Title: The Child's Request
First Line: Thou giver of my life and joy
Composer: Lewis Edson
Lyricist: Anonymous

Number of voices: 4vv   Voicing: SATB
Genre: Sacred   Meter: 88. 88 (L.M.)

Language: English
Instruments: A cappella

Published: 1782 in The Chorister's Companion, Supplement p. 24.
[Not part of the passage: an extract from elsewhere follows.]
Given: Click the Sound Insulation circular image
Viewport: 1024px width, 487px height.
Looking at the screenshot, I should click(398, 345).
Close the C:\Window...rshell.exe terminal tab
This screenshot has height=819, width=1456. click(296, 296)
Description: Words by an anonymous author, listed in The Chorister's Companion in nine stanzas.

External websites:

Original text and translations

English.png English text

1. Thou giver of my life and joy
Let songs to thee my tongue employ.
While immature this feeble frame,
Teach me to lisp thy sacred name.

2. May my fond genius, as I rise,
Seek the fair fount where knowledge lies.
On wings sublime trace heaven's abode,
And learn my duty to my God.

3. From low pursuits exalt my mind –
From every vice of every kind.
Nor let my conduct ever tend
To wound the feelings of a friend.

 

4. Though golden flowers my path should grace,
And joys salute me as I pass,
Yet may my generous bosom know,
And learn to feel another's woe.

5. If providence should lend me wealth,
And joys increased by peace and health,
Yet may I ne'er despise the poor,
Nor send them begging from my door.

6. If poverty, with stern command,
Should grasp me in her iron hand,
In my distress, may I receive
That kind relief I'd wish to give.

 

7 An ardent love for sacred truth,
Employ my infancy and youth,
Live in my life through every stage,
And ripen with my ripening age.

8. When time its hoary frost has shed,
And silvered over by favored head,
May my calm mind reflect intent
On length of days in virtue spent.

9. When death his curtain shall o'er-spread,
And wrap me if his awful shade,
May my blest soul to thee arise,
And triumph in her native skies.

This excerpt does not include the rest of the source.